>> Begin RECORDS PROVIDED

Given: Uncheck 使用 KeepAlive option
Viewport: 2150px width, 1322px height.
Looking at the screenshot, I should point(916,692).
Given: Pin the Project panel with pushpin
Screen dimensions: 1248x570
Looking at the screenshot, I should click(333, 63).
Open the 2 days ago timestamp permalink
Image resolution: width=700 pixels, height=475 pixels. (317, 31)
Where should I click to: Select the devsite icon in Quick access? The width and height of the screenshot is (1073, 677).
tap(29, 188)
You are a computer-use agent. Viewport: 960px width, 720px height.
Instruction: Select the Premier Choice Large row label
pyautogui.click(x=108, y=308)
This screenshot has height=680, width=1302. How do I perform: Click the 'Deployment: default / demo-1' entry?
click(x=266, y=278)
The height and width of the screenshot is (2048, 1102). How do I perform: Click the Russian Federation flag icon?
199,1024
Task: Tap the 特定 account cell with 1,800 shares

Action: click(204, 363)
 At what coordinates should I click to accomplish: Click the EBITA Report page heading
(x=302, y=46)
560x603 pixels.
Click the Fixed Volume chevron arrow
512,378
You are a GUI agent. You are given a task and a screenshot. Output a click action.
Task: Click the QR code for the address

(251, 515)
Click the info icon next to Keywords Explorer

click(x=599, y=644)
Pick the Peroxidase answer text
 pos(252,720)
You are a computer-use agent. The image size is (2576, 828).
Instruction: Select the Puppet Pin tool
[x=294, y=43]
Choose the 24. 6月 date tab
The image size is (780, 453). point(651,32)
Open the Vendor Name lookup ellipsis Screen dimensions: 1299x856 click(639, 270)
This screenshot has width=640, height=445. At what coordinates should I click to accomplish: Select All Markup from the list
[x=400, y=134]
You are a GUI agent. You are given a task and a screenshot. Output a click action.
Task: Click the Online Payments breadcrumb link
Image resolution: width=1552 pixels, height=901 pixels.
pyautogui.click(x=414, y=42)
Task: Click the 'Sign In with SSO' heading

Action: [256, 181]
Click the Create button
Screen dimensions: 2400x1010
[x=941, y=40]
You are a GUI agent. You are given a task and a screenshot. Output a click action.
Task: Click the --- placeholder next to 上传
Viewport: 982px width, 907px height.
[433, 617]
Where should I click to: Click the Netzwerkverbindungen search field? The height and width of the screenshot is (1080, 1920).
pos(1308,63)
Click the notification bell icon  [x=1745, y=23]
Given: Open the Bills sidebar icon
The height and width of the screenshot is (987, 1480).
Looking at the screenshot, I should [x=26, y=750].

>> End RECORDS PROVIDED

**WHAT IS EXPECTED**: Please copy out each of the records above word for word, keeping every line as it appears.

**FULL OUTPUT**:
Given: Uncheck 使用 KeepAlive option
Viewport: 2150px width, 1322px height.
Looking at the screenshot, I should point(916,692).
Given: Pin the Project panel with pushpin
Screen dimensions: 1248x570
Looking at the screenshot, I should click(333, 63).
Open the 2 days ago timestamp permalink
Image resolution: width=700 pixels, height=475 pixels. (317, 31)
Where should I click to: Select the devsite icon in Quick access? The width and height of the screenshot is (1073, 677).
tap(29, 188)
You are a computer-use agent. Viewport: 960px width, 720px height.
Instruction: Select the Premier Choice Large row label
pyautogui.click(x=108, y=308)
This screenshot has height=680, width=1302. How do I perform: Click the 'Deployment: default / demo-1' entry?
click(x=266, y=278)
The height and width of the screenshot is (2048, 1102). How do I perform: Click the Russian Federation flag icon?
199,1024
Task: Tap the 特定 account cell with 1,800 shares

Action: click(204, 363)
 At what coordinates should I click to accomplish: Click the EBITA Report page heading
(x=302, y=46)
560x603 pixels.
Click the Fixed Volume chevron arrow
512,378
You are a GUI agent. You are given a task and a screenshot. Output a click action.
Task: Click the QR code for the address

(251, 515)
Click the info icon next to Keywords Explorer

click(x=599, y=644)
Pick the Peroxidase answer text
 pos(252,720)
You are a computer-use agent. The image size is (2576, 828).
Instruction: Select the Puppet Pin tool
[x=294, y=43]
Choose the 24. 6月 date tab
The image size is (780, 453). point(651,32)
Open the Vendor Name lookup ellipsis Screen dimensions: 1299x856 click(639, 270)
This screenshot has width=640, height=445. At what coordinates should I click to accomplish: Select All Markup from the list
[x=400, y=134]
You are a GUI agent. You are given a task and a screenshot. Output a click action.
Task: Click the Online Payments breadcrumb link
Image resolution: width=1552 pixels, height=901 pixels.
pyautogui.click(x=414, y=42)
Task: Click the 'Sign In with SSO' heading

Action: [256, 181]
Click the Create button
Screen dimensions: 2400x1010
[x=941, y=40]
You are a GUI agent. You are given a task and a screenshot. Output a click action.
Task: Click the --- placeholder next to 上传
Viewport: 982px width, 907px height.
[433, 617]
Where should I click to: Click the Netzwerkverbindungen search field? The height and width of the screenshot is (1080, 1920).
pos(1308,63)
Click the notification bell icon  [x=1745, y=23]
Given: Open the Bills sidebar icon
The height and width of the screenshot is (987, 1480).
Looking at the screenshot, I should [x=26, y=750].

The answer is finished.